Timing in Aegisub Without Using TPP

You've read the Basics of Timing in Aegisub [hopefully], so here's the next part.

I've tried experimenting with TPP, and I can get it to produce somewhat decent results, but it just lacks human intelligence and adaptability, and tends to screw up things more than I'm willing to deal with. You may time a certain way to make up for the TPP imperfections, but then again you can also time a certain way so that you don't need it at all. In the end rough-timing with TPP takes me longer than without it, because I have to be more precise with hitting the exact start/end of the audio to make sure the imperfections in that won't add up with TPP settings. It also adds to fine-timing because there are a lot more things to correct after TPP than after my own rough-timing.

Even if you do use TPP though, this will still give you some guidelines for the various thresholds. I'm basically describing what you want to end up with. If you use TPP, you want to get these results after applying it, if you don't use it, you simply use these tips for "rough" timing. I say "rough" because rather than rough- & fine-timing, if you don't use TPP, you're still doing two passes, but it's something more akin to fine-timing and QC of your timing.

It used to be pretty rare not to use TPP, but nowadays almost everyone times without it. It requires a different approach to the first pass, so I want to explain that, so that new timers can get a better idea of both ways and decide which one they want to go with.

The idea here is that you apply lead in, lead out, and do line linking and keyframe snapping in the first pass.
TPP users argue that TPP makes things faster, but I don't really see a difference between clicking the start time exactly at the start of audio, and clicking it a little bit before to create the lead in.

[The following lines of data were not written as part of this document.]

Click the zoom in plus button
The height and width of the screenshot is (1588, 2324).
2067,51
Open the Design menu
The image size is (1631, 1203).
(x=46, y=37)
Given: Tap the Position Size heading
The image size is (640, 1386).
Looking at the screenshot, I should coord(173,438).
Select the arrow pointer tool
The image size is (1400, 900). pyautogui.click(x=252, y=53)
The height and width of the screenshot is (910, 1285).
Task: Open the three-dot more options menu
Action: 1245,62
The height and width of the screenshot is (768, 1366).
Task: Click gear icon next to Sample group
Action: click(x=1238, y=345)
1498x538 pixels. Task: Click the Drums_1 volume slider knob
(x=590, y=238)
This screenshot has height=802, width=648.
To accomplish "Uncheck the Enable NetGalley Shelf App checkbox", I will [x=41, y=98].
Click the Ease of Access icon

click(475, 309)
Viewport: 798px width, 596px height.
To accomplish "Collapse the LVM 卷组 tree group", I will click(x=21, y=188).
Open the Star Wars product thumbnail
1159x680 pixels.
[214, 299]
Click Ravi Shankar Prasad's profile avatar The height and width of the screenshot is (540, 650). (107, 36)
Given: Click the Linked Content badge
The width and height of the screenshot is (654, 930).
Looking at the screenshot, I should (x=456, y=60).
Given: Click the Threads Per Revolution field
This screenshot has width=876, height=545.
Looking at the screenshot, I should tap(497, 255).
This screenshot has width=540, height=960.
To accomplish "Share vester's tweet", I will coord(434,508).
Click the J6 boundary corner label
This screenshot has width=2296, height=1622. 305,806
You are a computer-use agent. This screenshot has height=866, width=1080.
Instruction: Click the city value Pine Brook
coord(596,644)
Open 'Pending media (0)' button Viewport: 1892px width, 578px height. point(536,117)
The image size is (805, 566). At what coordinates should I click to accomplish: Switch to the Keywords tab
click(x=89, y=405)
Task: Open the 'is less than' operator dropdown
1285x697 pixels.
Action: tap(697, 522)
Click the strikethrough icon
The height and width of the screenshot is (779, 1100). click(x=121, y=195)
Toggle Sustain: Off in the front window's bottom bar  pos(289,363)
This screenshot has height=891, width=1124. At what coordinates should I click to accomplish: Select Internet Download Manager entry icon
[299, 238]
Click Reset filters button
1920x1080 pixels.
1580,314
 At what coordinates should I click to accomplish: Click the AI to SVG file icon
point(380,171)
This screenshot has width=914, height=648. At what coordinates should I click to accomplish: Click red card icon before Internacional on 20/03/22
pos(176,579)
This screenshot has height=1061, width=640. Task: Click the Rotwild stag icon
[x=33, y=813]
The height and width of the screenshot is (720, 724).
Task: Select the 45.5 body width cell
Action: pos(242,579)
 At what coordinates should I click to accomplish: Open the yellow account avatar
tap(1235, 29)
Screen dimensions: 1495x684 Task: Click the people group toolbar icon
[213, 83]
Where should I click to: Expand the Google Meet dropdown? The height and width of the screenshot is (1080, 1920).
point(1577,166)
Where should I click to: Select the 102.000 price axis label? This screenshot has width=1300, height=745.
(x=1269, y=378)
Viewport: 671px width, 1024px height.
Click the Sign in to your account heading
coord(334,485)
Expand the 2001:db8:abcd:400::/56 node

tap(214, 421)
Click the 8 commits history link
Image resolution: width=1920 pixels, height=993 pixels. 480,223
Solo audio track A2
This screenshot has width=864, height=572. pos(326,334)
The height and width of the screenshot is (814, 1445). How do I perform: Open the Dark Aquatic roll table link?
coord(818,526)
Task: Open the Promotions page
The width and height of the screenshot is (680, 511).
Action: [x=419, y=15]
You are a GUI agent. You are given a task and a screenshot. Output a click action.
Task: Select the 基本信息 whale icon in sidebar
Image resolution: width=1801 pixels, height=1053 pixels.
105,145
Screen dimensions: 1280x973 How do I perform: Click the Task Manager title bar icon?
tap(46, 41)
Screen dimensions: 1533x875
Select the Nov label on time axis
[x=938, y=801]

In fact this way seems faster to me because I don't have to be too precise, since no additional actions will fuck up my lead in once I've applied it. Same with lead out.

Line linking requires a bit of attention and thinking, but you'll get used to it quickly. Where TPP settings would be for example 100ms lead in, 300ms lead out, and 450ms for linking, you get a total threshold of 850ms between end of one line and start of the next. The audio in aegisub has those blue vertical lines in 1s intervals, so you can easily see how much time there is between 2 lines. We don't need to calculate it too precisely. Let's say the threshold is somewhere between 700 and 900ms. If the lines are closer than that, you link them. You want them linked somewhere around 80-90% toward the second line. For example if the gap is 800ms, you'll have 650-700ms lead out and 100-150ms lead in. More details on linking later.

The last thing is keyframe snapping. Here is where I think your eyes will do a much better job than any TPP settings. While looking at the audio track you can judge lead in/out, linking and snapping all at once, without worrying about how these things will stack up.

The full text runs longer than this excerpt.